Em uma foto, incluída no processo pela defesa, a bicicleta aparece no local da prisão. A juíza entendeu que não havia provas suficientes para levar Luiz Henrique a júri popular. O advogado, então, conseguiu no Tribunal de Justiça a absolvição sumária.
O relator do caso, o desembargador Manuel José Martinez Lucas, e outros dois desembargadores da Primeira Câmara Criminal absolveram o jovem no dia 13 de março de 2019.
“Toda a prova [era] no sentido de que ele não tinha nada a ver com a história. Ele tava passando pelo lugar, teve o azar de estar no lugar errado na hora errada. Ele acabou, então, absolvido sumariamente. Significa que está provado que ele não participou e nunca mais pode ser denunciado por este fato”, disse o relator, por telefone.
Polícia Civil, BM, MP dizem que processo foi legal
A Polícia Civil informou, em nota, que “Luiz não apresentou qualquer versão, manifestando interesse em se pronunciar somente em juízo” no momento do flagrante.

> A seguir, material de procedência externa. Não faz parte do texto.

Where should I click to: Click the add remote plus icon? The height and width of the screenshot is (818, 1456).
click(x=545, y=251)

“Dessa forma, perante a Polícia Civil, jamais foi arguido pelo indiciado ou por sua defesa a tese de que apenas estaria passando pelo local no momento do confronto. A prisão preventiva foi decretada pelo Poder Judiciário, que homologou a prisão em flagrante e determinou a manutenção dos detidos no sistema prisional. O respectivo inquérito policial foi encerrado pela DHPP de Gravataí, não tendo havido qualquer fato novo ou tese defensiva suscitada no prazo estipulado pela legislação para encaminhar o inquérito policial ao Poder Judiciário (10 dias, por haver indiciado preso)”, afirma, em nota, a Polícia Civil.
Já a Brigada Militar afirma que foi instaurado um Inquérito Policial Militar, à época, para apurar as circunstâncias da prisão.

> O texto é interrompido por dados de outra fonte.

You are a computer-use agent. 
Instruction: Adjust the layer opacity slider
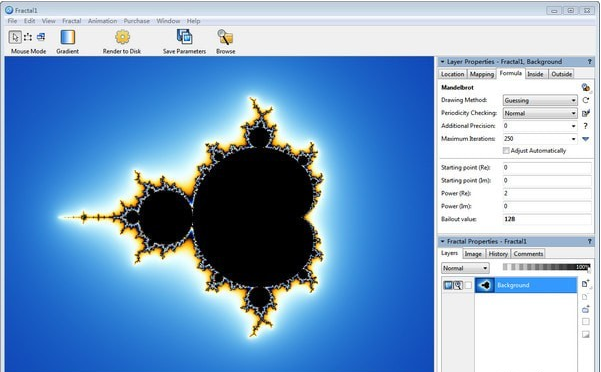[546, 267]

“O procedimento apuratório constatou que não foram cometidos crimes (nem de natureza comum e tampouco de natureza militar) e nem transgressões pelos policiais militares envolvidos na ação. Após os demais trâmites previstos entre os outros órgãos envolvidos, o processo já teve trânsito em julgado. Portanto, tendo em vista a existência de decisão judicial sobre o fato, não há o que comentar”, disse, em nota.
O Ministério Público, durante a instrução do processo, entendeu que as provaseram suficientes para a denúncia. “O réu, exercendo seu direito de recorrer, obteve a absolvição sumária. Todos os acontecimentos se deram de forma legítima e dentro do que prevê o Código de Processo Penal”, respondeu o órgão.
“Apagar esse pesadelo’
“Meu sonho é esquecer tudo isso. Meu sonho é não precisar mais me explicar quando procurar um serviço. Viver minha vida, apagar esse pesadelo. Tenho dois filhos pequenos, tenho que dar uma estabilidade pra eles. Sem carteira assinada, não consigo”, lamenta Luiz Henrique.

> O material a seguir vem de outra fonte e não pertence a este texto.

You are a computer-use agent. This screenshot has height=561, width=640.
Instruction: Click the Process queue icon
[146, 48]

“Se ele for parado por um policial agora e a polícia checar o nome dele no sistema de informações de segurança, vai constar até hoje que ele é acusado de três tentativas de homicídio qualificado contra três policiais militares”, diz o advogado de Luiz, Demetrius Barreto Teixeira.
A Polícia Civil informou que o nome de Luiz Henrique Martini dos Santos ainda consta no sistema de consultas integradas porque, “para efetuar a baixa do registro de antecedentes, o interessado ou seu representante legal deve solicitar junto ao fórum uma carta narratória” e levar ao Departamento da Tecnologia da Informação de Policial (DTIP) para solicitar a exclusão.
O advogado de Luiz rebate. “Houve um despacho da juíza titular da vara em 2019 determinando o descadastramento dele no processo, bem como o envio de ofício para retirada de registro do sistema de informações de segurança, o que não ocorreu até hoje. Tal despacho foi exarado antes do plenário do júri, que ocorreu o final de 2019”, afirma o advogado.